Moody’s considère en outre que la contestation rend de moins en moins probable l’adoption du budget pour 2020, dont le projet, aux objectifs jugés peu réalistes par de nombreux observateurs, a été approuvé à la hâte par le gouvernement peu après le début des manifestations le 17 octobre. Le texte vise un ratio déficit / PIB de 0,6 % pour cet exercice, principalement à travers une réduction de 50 % du service de la dette assumée par la BDL et une taxation exceptionnelle du chiffre d’affaires des banques.


Dette détenue par la BDL

Le fait que la Banque centrale détient des titres de dette – équivalant à 50 % du PIB – signifie que le Liban dispose d’options de gestion de la dette à court terme pouvant limiter les pertes supportées par le secteur privé en cas de défaut de paiement, écrit Moody’s. L’agence estime que des options d’extension de la maturité ou d’annulation de la dette détenue par la BDL pourraient être envisagées pour limiter les risques, bien que cela soit insuffisant pour rétablir la soutenabilité de la dette. Elle note cependant que ces options diminuent à mesure que la crise économique et politique libanaise perdure.

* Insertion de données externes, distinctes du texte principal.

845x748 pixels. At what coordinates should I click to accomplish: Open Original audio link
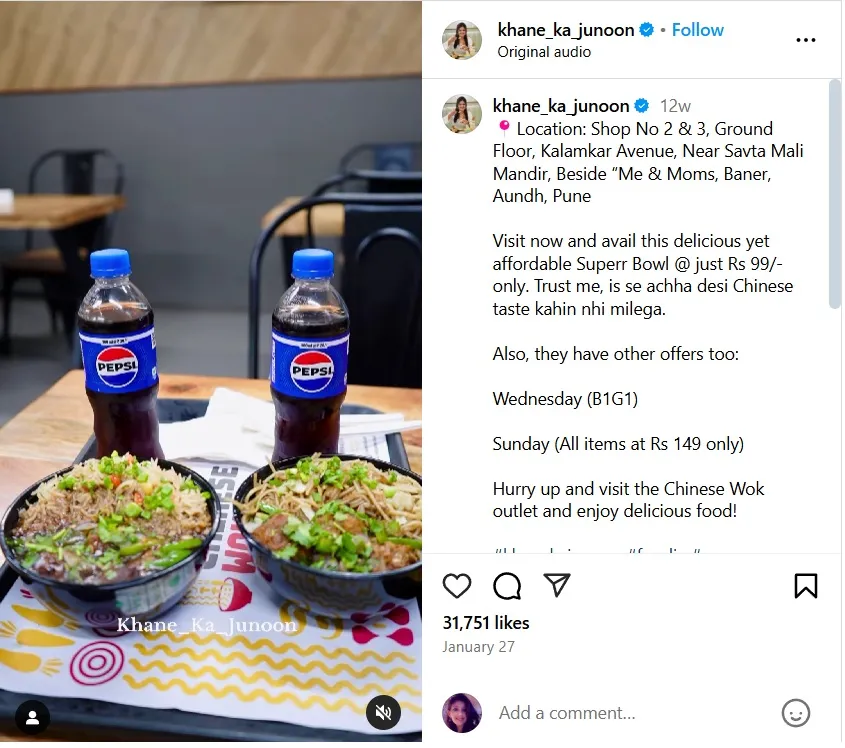point(546,52)
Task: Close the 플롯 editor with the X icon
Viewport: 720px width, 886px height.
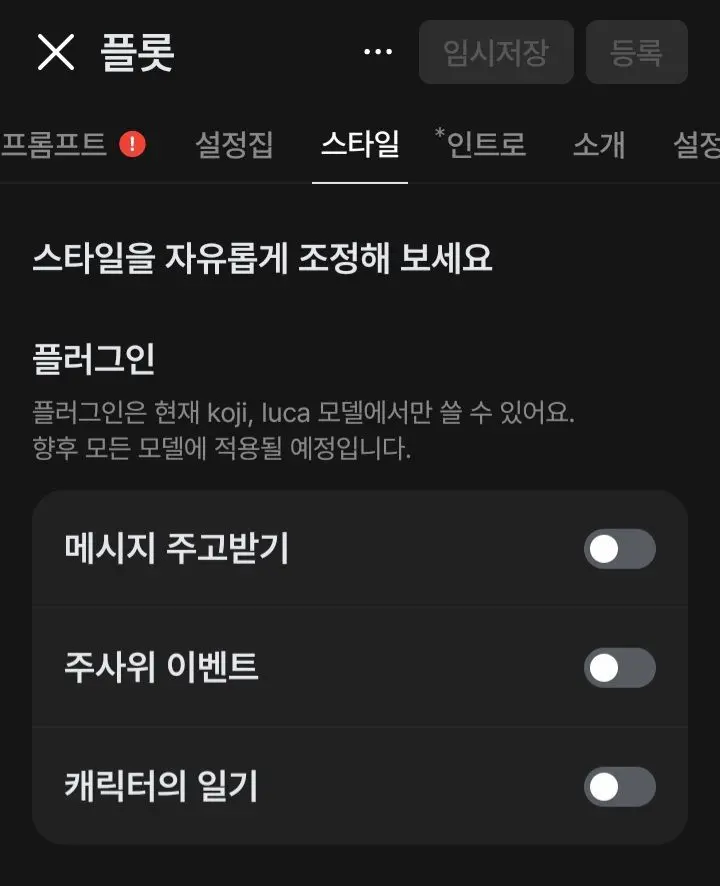Action: 55,52
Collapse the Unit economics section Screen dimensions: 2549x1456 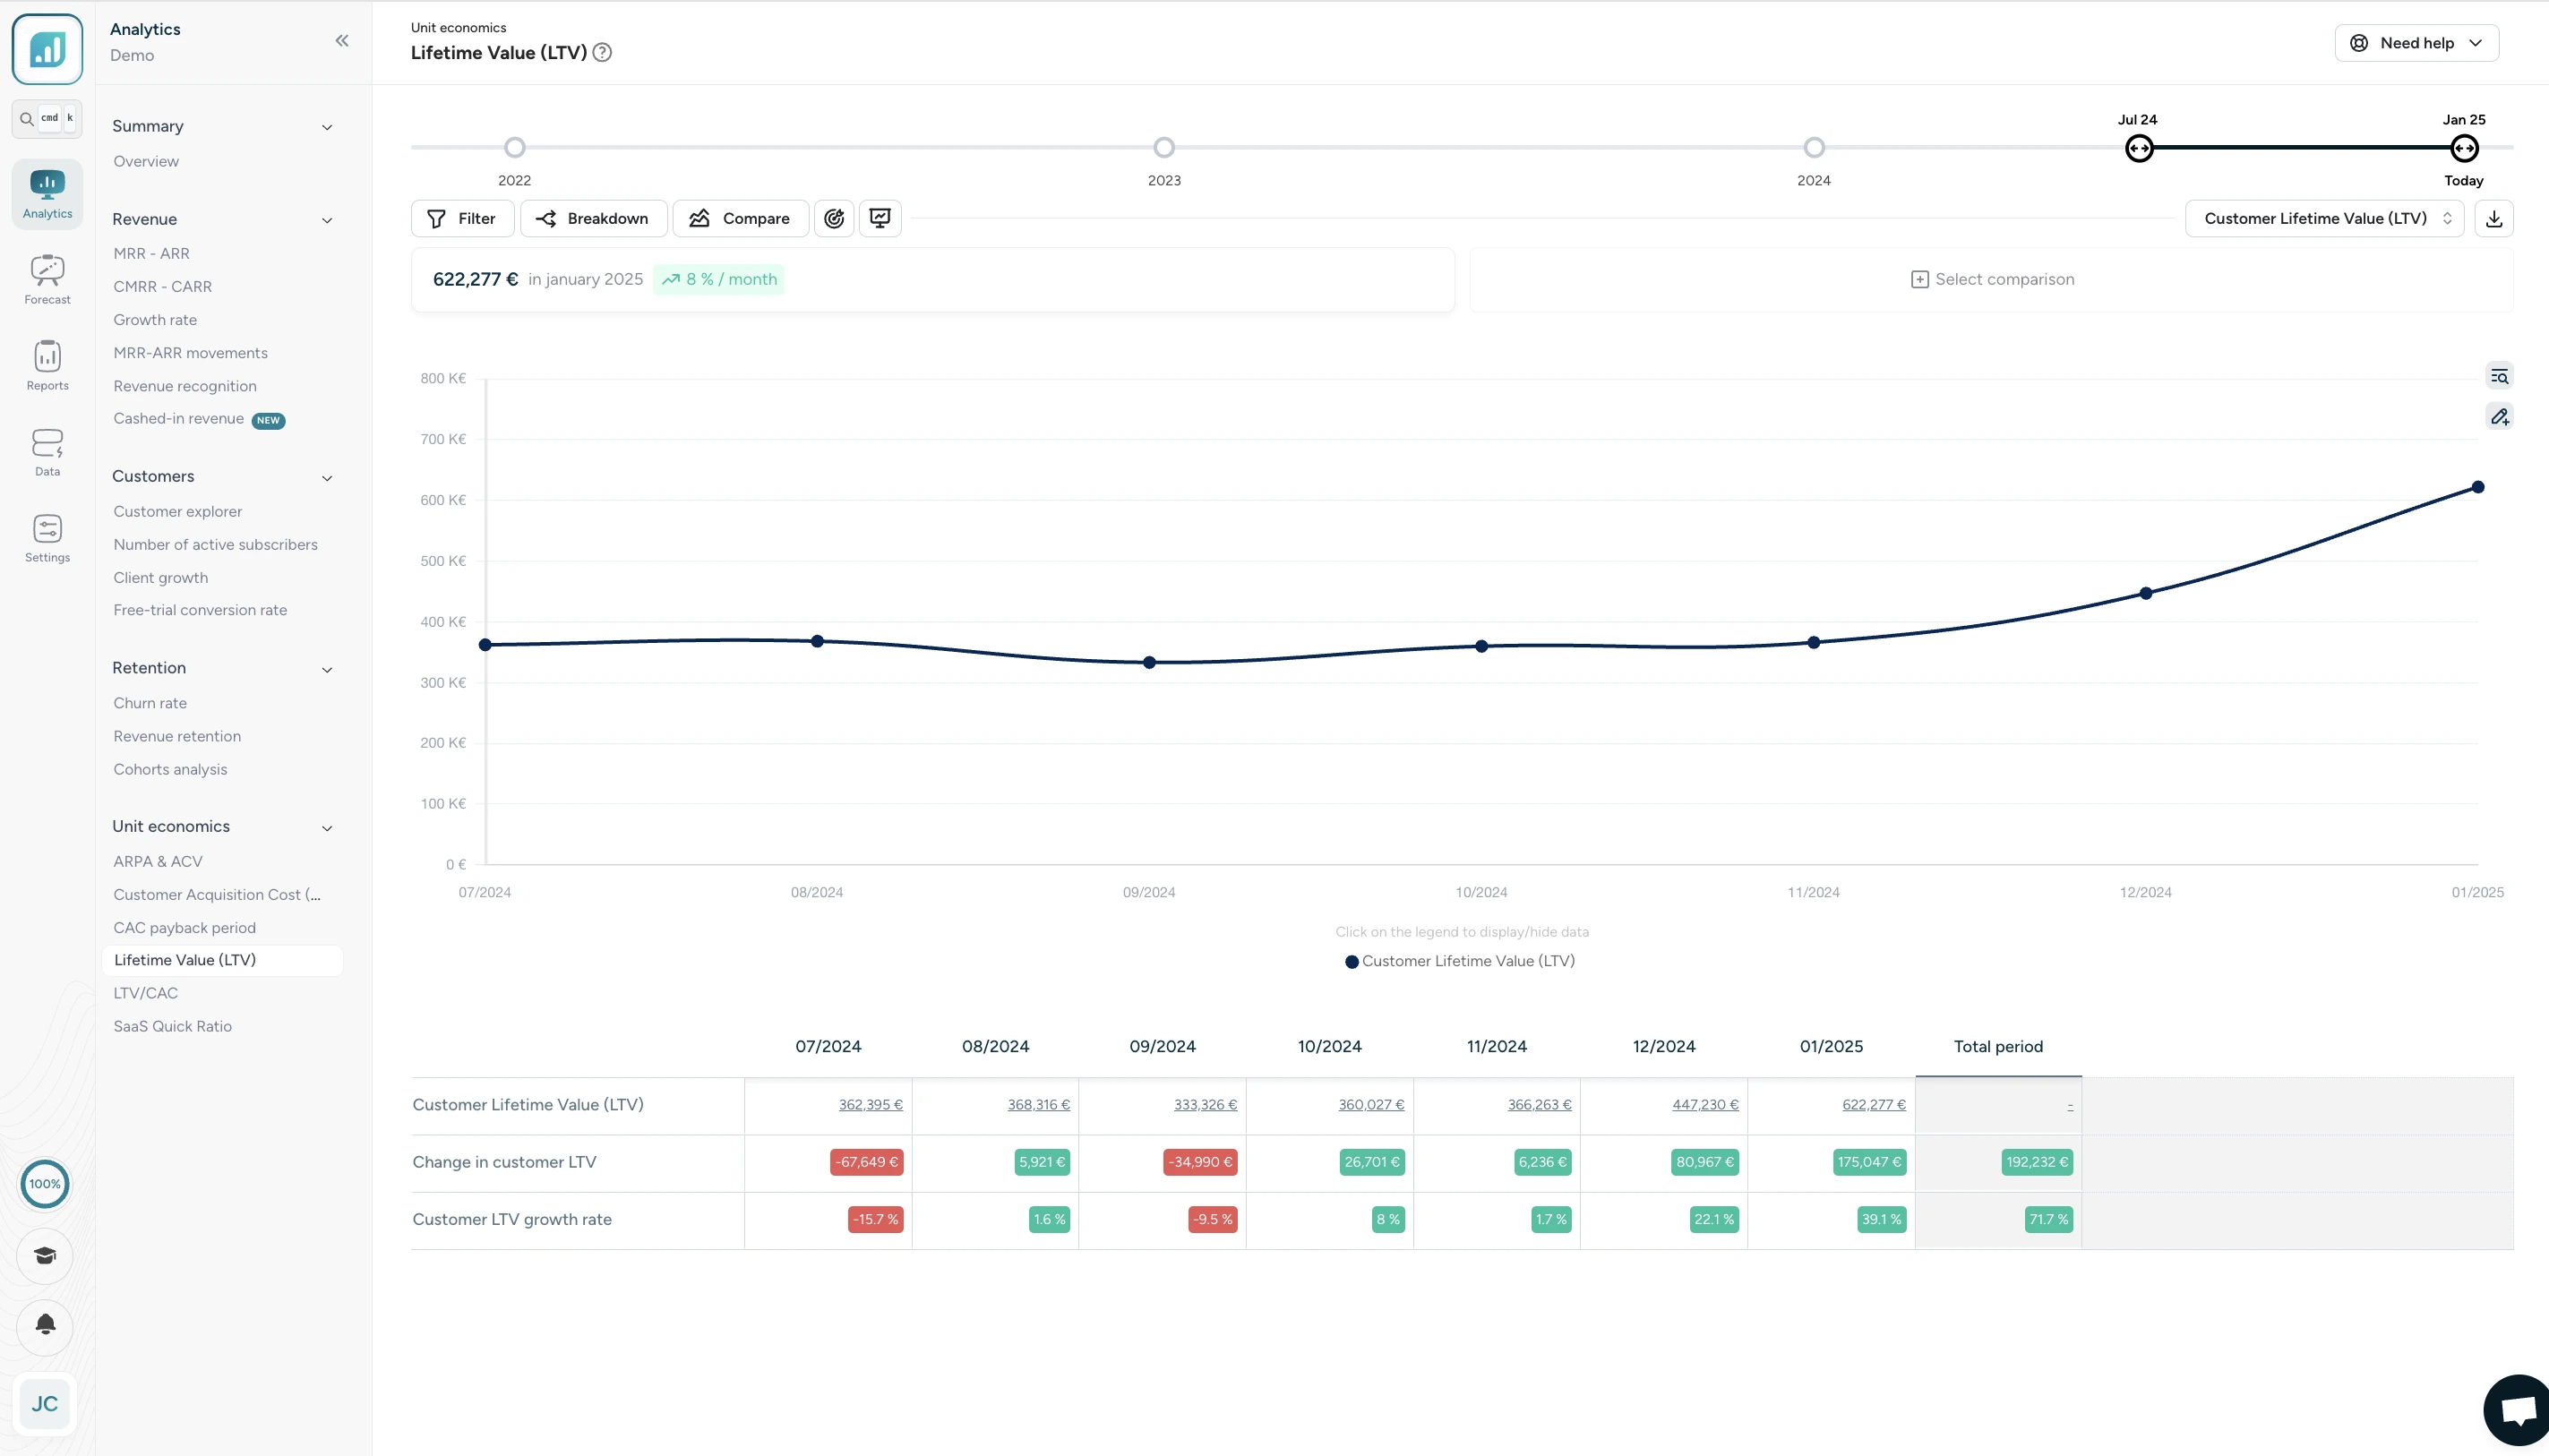(x=327, y=828)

Le retard dans l’adoption du budget 2020 écarte par ailleurs un peu plus la perspective d’un déblocage rapide d’une partie de l’enveloppe de plus de 11 milliards de dollars de prêts et dons réservés par les donateurs lors de la conférence de Paris d’avril 2018, ou encore les éventuelles « aides et / ou investissements » que certains pays du Golfe ont affirmé envisager de fournir ces derniers mois. Pour Moody’s, ces injections sont « essentielles pour atténuer les risques immédiats de défaut de liquidités et permettre à l’économie de récupérer sur le long terme ». L’agence ajoute que la baisse des prix des eurobonds – dont les rendements à court terme ont battu des records ces derniers jours – rend encore plus difficile la possibilité pour le pays de se financer sur les marchés extérieurs.

Moody’s insiste en outre sur le fait que la situation politique et sociale actuelle risque d’accélérer le rythme de sortie des dépôts, accentuant ainsi l’épuisement des réserves utilisables de devises qui permettent notamment à la BDL de maintenir la fixation de la livre au dollar. « L’émergence d’un marché parallèle du taux de change et la tendance des déposants à convertir leurs dépôts en dollars qui a atteint 73 % à fin septembre contre 65 % en juin 2016 reflète déjà la fragilité de la situation », juge l’agence. Selon elle, la BDL n’a plus que 5 à 10 milliards de dollars de réserves de devises utilisables, une enveloppe qui sera probablement utilisée pour régler le financement du service de la dette en devises entre 2019 et 2020, lequel s’élève à 6,5 milliards de dollars en comptant les 1,5 milliard de dollars d’eurobonds qui arrivent à maturité le 28 novembre. Selon les derniers chiffres disponibles, les réserves totales en devises de la BDL s’élevaient à 37,9 milliards de dollars, qui ont baissé de 12,1 % par rapport à la même période un an plus tôt.

Depuis la mi-septembre, l’accès au dollar, qui circulait librement en temps normal, se fait de plus en plus difficile pour les importateurs comme pour les citoyens lambda. Face à un creusement continu de la balance des paiements (flux de biens, de services et de capitaux entre le pays et le reste du monde), que la BDL a dû couvrir avec ses réserves en devises, les banques ont vu leurs quotas journaliers de devises fournis par la Banque centrale réduits. Elles avaient donc fini par limiter fortement les retraits de dollars à travers les distributeurs automatiques et les guichets. Cela a poussé de fait une partie importante de leurs clients vers les bureaux de change, qui face à la forte demande pratiquent un taux de change parallèle supérieur au taux officiel.Pour rappel, Fitch, qui avait dégradé la note du pays en août à « CCC » a récemment baissé les notes de deux grandes banques libanaises qu’elle évalue, Bank Audi et Byblos Bank, de « CCC » à « CCC – ». Standard & Poor’s ( « B- », négative) a de son côté placé le pays « sous surveillance » depuis octobre.